Reviews

Review: Grounded (Gate Theatre)

Lucy Ellinson revives her role as a pilot who returns to the air force to fly drones after having a child

First seen in 2013, this is something of a homecoming for Grounded: a third-time revival of the hugely acclaimed one-woman show at the Gate, as part of artistic director Christopher Haydon‘s final season. Although Anne Hathaway has done the play in the US, and is making a movie of it, Lucy Ellinson was the original star, and is here returning to a part she’s clearly made her own. She plays, with both subtlety and vigour, an American fighter pilot who, after maternity leave, returns to the air force only to be assigned to pilot unmanned drones.

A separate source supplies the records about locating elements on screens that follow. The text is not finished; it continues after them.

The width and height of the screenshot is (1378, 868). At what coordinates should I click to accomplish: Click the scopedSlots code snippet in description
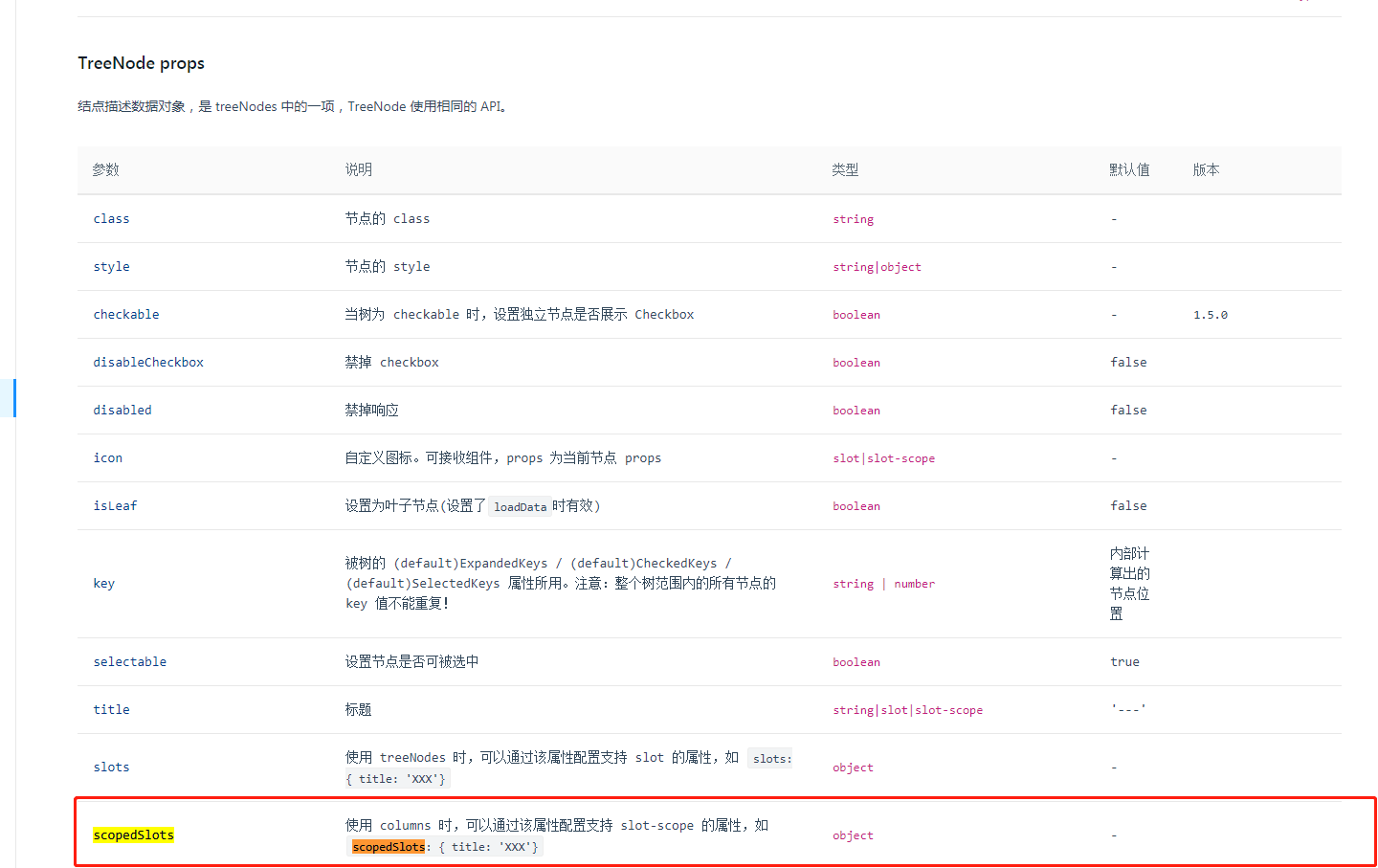pos(388,846)
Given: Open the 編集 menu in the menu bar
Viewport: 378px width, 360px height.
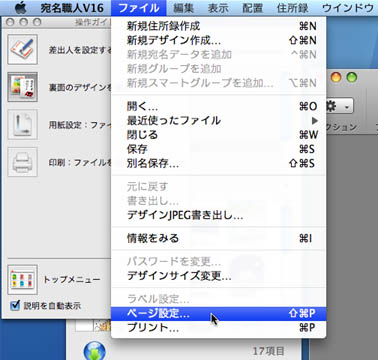Looking at the screenshot, I should [x=183, y=8].
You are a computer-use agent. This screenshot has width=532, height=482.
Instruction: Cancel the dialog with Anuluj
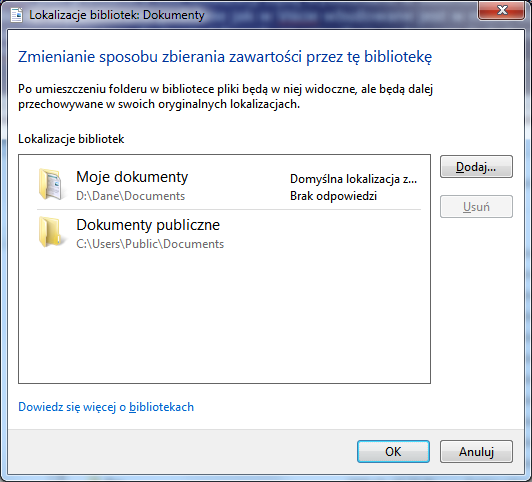(x=476, y=451)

Back in 2013, drone warfare was a particularly hot-topic issue, the morality of it much debated in the public sphere. Today, they’re almost just accepted as part of the landscape of modern warfare, the debate gone off the boil; a joke in Grounded that they "don’t make drones in Fisher-Price" almost obsolete, given the popularity of toy drones. But the question of what effect on international conflicts, and on the individual human psyche, such remote, precision-targeted warfare without personal cost may have is still one which George Brant’s play sharply reminds us we should be asking.

Contained in a grey gauze box, Ellinson addresses the audience on three sides; it’s a simple staging of a riveting, jet-propelled monologue. The pilot has swagger: she loves her job, loves her uniform, loves flying up in "the blue". Loves taking down the enemy, too, and beers with the boys after. Ellinson switches between a low-slung swagger and a military stance, the masculine body language of a woman who’s always held her own with the guys.

Even when she’s falling in love and having a kid, the "corn" that love brings is mocked. The pilot is a tough cookie turned busy working mom. But when she’s assigned to the "chair force", piloting drones from inside a dark caravan in the Las Vegas desert, she begins to lose something of herself. In 12 hour shifts, she stares at a screen showing the "grey putty" of the desert, as they search out military-aged men to bomb.

Ellinson embodies the changes of first the pilot’s work, and then her mental state. Her voice mocks the robotic nature of the task, she complains about the monotony of grey compared to the exhilaration of blue, while her body assumes the rigid position of someone sat at a screen all day. But when the kills come, they turn out to be just as white-knuckle – even when knowing "the threat of death has been removed". And afterwards, she just goes home, to her husband and child. There’s all the adrenaline of combat, but none of the release. Ellinson begins to wind up, like a ticking time-bomb.

Drone technology also allows the pilot to not only get a closer look at targets, but to "linger" and watch the full, limb-tearing destruction. She becomes increasingly fixated on finding, and annihilating, "the guilty", smiting them like some Old Testament God. The toll such warfare takes, and the moral conflict of seeing more destruction while being further removed, are very gradually ratcheted up in Brant’s script and Haydon’s hair-trigger sensitive production. Finally, the pilot detonates, in a truly gripping, unsettling climax.

Grounded runs at the Gate Theatre until 18 March.